Collected data
- Opening Delimiter -

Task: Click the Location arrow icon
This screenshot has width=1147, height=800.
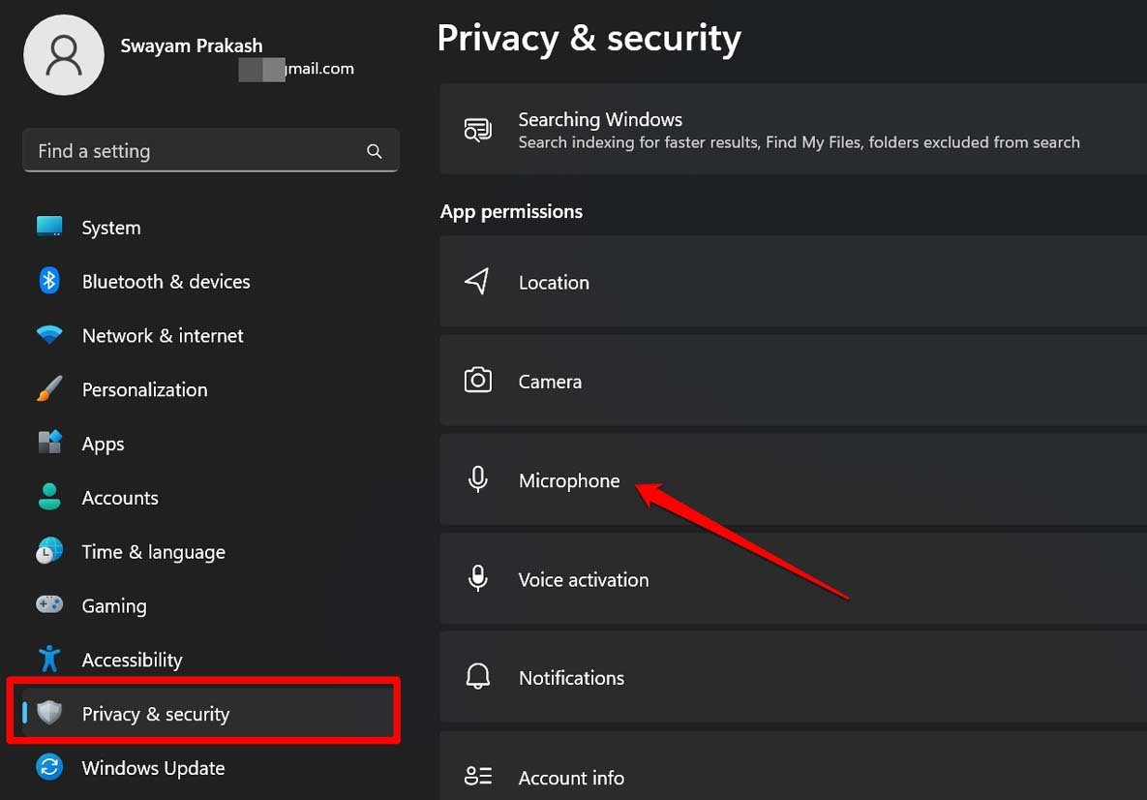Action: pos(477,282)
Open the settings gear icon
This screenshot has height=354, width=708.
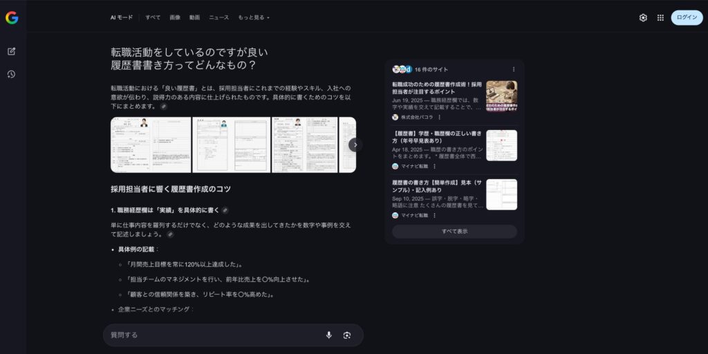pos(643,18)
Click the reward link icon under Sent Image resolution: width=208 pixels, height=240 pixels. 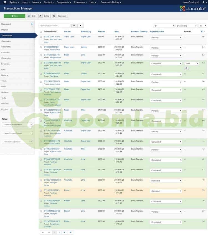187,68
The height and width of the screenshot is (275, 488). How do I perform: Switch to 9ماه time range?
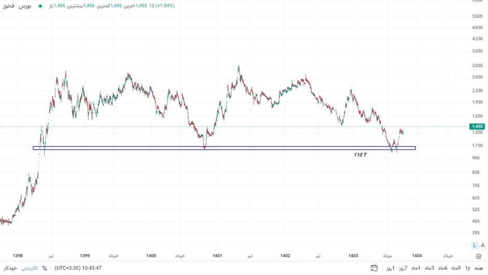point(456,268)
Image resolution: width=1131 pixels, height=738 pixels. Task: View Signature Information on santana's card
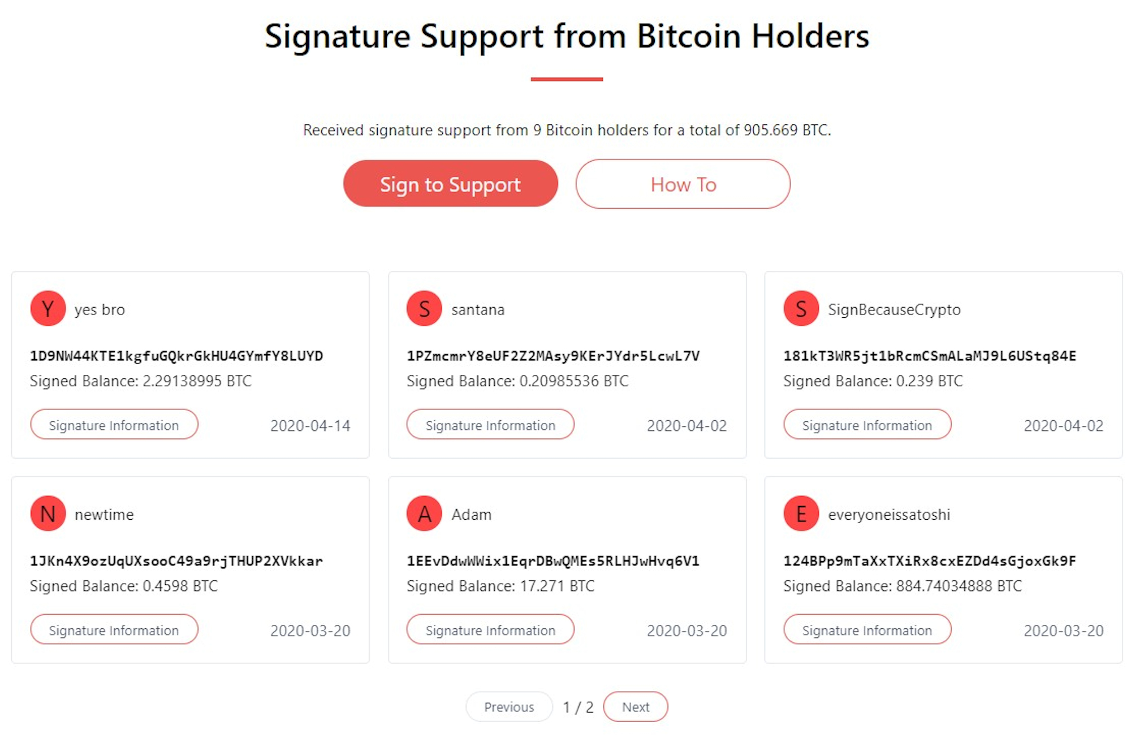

- Closing Delimiter -

**Requirement:**
Determine how many lines in the entries hold the string "Task". Write only the number.

**Answer to this exercise:**
2